** SUPPLIED DATA **

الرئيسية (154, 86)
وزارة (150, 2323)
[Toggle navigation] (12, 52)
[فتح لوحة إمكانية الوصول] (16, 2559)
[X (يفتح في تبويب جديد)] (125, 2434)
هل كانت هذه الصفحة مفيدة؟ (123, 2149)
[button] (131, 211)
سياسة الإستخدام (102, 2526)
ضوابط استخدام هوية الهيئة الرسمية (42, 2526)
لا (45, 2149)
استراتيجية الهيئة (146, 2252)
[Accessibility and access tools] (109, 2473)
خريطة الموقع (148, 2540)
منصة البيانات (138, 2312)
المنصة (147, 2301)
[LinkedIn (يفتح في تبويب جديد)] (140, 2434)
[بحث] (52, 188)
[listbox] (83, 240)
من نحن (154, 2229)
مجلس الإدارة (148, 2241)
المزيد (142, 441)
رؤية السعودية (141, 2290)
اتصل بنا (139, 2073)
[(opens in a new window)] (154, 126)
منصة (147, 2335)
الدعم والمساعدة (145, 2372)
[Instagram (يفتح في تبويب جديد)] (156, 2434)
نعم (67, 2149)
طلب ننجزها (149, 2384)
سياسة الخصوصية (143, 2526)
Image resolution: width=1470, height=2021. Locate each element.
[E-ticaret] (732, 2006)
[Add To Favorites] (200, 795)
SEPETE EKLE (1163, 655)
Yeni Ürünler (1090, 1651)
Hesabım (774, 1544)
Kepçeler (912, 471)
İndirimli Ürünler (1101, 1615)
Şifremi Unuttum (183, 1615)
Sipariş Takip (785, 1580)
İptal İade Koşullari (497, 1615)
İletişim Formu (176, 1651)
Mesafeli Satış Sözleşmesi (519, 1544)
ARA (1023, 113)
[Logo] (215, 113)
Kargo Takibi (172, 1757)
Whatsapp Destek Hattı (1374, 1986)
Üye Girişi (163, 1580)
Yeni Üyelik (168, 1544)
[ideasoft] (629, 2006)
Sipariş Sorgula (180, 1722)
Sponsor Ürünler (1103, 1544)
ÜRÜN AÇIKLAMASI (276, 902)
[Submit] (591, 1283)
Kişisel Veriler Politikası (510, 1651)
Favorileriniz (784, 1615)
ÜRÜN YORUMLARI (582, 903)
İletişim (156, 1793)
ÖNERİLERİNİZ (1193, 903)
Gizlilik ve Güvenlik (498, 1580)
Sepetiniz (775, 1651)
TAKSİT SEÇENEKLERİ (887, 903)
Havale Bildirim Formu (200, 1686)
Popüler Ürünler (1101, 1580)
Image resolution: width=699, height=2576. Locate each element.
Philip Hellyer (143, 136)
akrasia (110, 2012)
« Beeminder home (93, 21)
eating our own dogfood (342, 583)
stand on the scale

** WHAT THE EXERCISE ASKS **
In the material above, which lines contain "يفتح"? Copy each of them.

** SOLVED EXERCISE **
[X (يفتح في تبويب جديد)] (125, 2434)
[LinkedIn (يفتح في تبويب جديد)] (140, 2434)
[Instagram (يفتح في تبويب جديد)] (156, 2434)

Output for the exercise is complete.